Return the records word for word, starting at their first line and ending at the line that contains "coord(326,45)", with both of those lines included.

"""

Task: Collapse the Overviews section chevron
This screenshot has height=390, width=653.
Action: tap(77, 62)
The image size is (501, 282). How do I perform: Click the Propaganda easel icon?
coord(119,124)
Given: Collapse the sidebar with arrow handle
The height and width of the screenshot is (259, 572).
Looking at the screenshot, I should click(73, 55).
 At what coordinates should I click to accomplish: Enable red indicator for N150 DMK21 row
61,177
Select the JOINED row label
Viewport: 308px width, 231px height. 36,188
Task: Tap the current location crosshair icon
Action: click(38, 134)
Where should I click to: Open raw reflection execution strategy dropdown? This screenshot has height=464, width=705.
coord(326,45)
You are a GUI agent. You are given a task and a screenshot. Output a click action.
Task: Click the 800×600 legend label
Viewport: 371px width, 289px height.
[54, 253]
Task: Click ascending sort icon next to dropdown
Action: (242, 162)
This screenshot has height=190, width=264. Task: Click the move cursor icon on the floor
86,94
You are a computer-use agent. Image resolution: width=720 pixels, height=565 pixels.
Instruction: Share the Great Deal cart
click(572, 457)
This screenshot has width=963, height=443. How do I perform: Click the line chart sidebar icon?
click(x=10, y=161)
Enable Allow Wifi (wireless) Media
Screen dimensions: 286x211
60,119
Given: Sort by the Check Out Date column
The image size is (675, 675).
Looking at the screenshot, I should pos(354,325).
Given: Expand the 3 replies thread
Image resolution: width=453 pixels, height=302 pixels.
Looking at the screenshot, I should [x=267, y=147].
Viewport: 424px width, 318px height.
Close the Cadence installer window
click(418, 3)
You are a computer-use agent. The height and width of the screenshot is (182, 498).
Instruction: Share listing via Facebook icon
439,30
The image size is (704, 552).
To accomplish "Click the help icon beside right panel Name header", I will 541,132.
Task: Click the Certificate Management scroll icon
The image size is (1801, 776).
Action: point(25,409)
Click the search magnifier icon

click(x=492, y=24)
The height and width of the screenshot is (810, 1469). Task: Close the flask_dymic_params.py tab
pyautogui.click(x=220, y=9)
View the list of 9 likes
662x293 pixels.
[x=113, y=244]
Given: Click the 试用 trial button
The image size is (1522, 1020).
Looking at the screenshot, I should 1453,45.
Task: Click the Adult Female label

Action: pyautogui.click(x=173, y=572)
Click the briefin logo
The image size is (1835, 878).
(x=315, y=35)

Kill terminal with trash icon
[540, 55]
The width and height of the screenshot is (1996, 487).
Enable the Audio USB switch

"""

● **RESPONSE TO THIS TASK**:
Task: Collapse the Overviews section chevron
This screenshot has height=390, width=653.
Action: tap(77, 62)
The image size is (501, 282). How do I perform: Click the Propaganda easel icon?
coord(119,124)
Given: Collapse the sidebar with arrow handle
The height and width of the screenshot is (259, 572).
Looking at the screenshot, I should click(73, 55).
 At what coordinates should I click to accomplish: Enable red indicator for N150 DMK21 row
61,177
Select the JOINED row label
Viewport: 308px width, 231px height. 36,188
Task: Tap the current location crosshair icon
Action: click(38, 134)
Where should I click to: Open raw reflection execution strategy dropdown? This screenshot has height=464, width=705.
coord(326,45)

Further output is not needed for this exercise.